Matching Items (6)
Filtering by

Clear all filters

Description
ABSTRACT

This study examines validity evidence of a state policy-directed teacher evaluation system implemented in Arizona during school year 2012-2013. The purpose was to evaluate the warrant for making high stakes, consequential judgments of teacher competence based on value-added (VAM) estimates of instructional impact and observations of professional practice (PP).

ABSTRACT

This study examines validity evidence of a state policy-directed teacher evaluation system implemented in Arizona during school year 2012-2013. The purpose was to evaluate the warrant for making high stakes, consequential judgments of teacher competence based on value-added (VAM) estimates of instructional impact and observations of professional practice (PP). The research also explores educator influence (voice) in evaluation design and the role information brokers have in local decision making. Findings are situated in an evidentiary and policy context at both the LEA and state policy levels.

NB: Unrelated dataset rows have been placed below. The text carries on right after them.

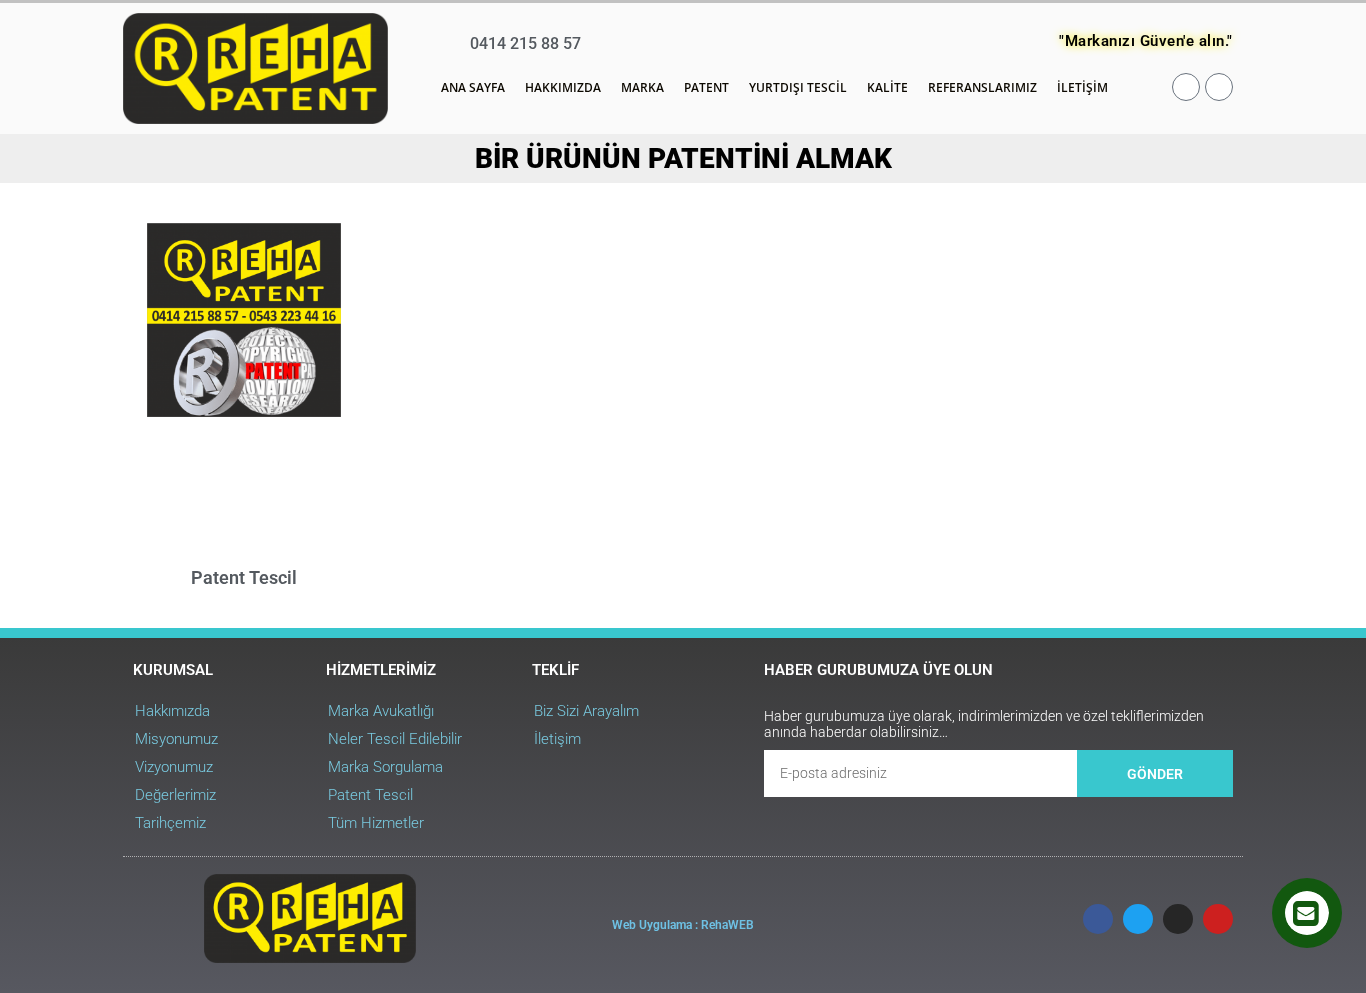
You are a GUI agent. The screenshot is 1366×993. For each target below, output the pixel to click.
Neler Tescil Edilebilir (395, 739)
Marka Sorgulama (385, 767)
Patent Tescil (244, 577)
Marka (642, 87)
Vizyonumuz (174, 767)
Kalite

The study employs a single-phase, concurrent, mixed-methods research design triangulating multiple sources of qualitative and quantitative evidence onto a single (unified) validation construct: Teacher Instructional Quality. It focuses on assessing the characteristics of metrics used to construct quantitative ratings of instructional competence and the alignment of stakeholder perspectives to facets implicit in the evaluation framework. Validity examinations include assembly of criterion, content, reliability, consequential and construct articulation evidences. Perceptual perspectives were obtained from teachers, principals, district leadership, and state policy decision makers. Data for this study came from a large suburban public school district in metropolitan Phoenix, Arizona.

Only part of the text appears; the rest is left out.